Entries for locating words and elements:
◆ ◆ ◆ ◆ ◆ ◆ ◆
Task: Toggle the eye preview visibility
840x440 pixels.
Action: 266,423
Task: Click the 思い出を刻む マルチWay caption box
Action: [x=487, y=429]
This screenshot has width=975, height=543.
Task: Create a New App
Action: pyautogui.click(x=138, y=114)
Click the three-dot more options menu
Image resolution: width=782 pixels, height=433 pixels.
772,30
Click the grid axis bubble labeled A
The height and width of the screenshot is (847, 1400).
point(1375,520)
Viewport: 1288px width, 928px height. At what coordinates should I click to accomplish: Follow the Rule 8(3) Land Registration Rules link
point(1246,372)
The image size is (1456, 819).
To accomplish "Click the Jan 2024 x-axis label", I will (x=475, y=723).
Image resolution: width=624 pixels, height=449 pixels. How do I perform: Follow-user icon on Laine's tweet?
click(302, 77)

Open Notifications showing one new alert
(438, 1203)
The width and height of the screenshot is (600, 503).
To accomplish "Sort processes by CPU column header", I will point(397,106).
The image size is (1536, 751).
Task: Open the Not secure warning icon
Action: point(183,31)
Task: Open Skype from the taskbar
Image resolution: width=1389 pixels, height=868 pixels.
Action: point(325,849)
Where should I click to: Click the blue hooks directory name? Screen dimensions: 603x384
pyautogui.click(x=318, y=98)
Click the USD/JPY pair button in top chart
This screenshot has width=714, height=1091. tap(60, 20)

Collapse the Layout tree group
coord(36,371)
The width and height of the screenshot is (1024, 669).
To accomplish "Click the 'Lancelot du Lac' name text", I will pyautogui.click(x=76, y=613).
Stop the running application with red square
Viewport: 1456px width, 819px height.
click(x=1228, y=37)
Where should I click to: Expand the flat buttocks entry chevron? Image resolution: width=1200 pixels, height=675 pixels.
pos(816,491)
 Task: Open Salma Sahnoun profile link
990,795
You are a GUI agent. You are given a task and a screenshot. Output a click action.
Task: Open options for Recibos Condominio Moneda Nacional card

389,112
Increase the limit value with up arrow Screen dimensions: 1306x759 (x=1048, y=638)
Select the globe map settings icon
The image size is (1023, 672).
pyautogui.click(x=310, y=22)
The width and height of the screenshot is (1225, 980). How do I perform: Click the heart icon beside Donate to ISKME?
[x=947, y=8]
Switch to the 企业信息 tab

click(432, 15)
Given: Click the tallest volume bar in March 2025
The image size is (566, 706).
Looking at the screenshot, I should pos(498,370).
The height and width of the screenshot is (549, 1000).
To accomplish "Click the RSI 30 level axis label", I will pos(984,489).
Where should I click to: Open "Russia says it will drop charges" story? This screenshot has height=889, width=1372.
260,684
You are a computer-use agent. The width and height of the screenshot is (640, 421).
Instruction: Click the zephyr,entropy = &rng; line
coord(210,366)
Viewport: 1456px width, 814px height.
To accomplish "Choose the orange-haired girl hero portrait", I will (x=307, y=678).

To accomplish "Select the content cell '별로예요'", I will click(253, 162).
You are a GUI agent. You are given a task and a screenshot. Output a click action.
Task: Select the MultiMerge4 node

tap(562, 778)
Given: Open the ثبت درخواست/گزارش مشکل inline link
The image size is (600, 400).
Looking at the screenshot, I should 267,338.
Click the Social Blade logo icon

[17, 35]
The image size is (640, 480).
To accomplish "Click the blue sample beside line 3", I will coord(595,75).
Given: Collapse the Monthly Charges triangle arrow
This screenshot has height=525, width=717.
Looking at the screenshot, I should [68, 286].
◆ ◆ ◆ ◆ ◆ ◆ ◆
## TASK DESCRIPTION
Please rewrite the stretch from the start of the lines through the line containing "Action: point(325,849)", putting "Discord" in place of "Skype" and leaving everything else unchanged.

## ANSWER TO THIS TASK
Task: Toggle the eye preview visibility
840x440 pixels.
Action: 266,423
Task: Click the 思い出を刻む マルチWay caption box
Action: [x=487, y=429]
This screenshot has width=975, height=543.
Task: Create a New App
Action: pyautogui.click(x=138, y=114)
Click the three-dot more options menu
Image resolution: width=782 pixels, height=433 pixels.
772,30
Click the grid axis bubble labeled A
The height and width of the screenshot is (847, 1400).
point(1375,520)
Viewport: 1288px width, 928px height. At what coordinates should I click to accomplish: Follow the Rule 8(3) Land Registration Rules link
point(1246,372)
The image size is (1456, 819).
To accomplish "Click the Jan 2024 x-axis label", I will (x=475, y=723).
Image resolution: width=624 pixels, height=449 pixels. How do I perform: Follow-user icon on Laine's tweet?
click(302, 77)

Open Notifications showing one new alert
(438, 1203)
The width and height of the screenshot is (600, 503).
To accomplish "Sort processes by CPU column header", I will point(397,106).
The image size is (1536, 751).
Task: Open the Not secure warning icon
Action: point(183,31)
Task: Open Discord from the taskbar
Image resolution: width=1389 pixels, height=868 pixels.
Action: point(325,849)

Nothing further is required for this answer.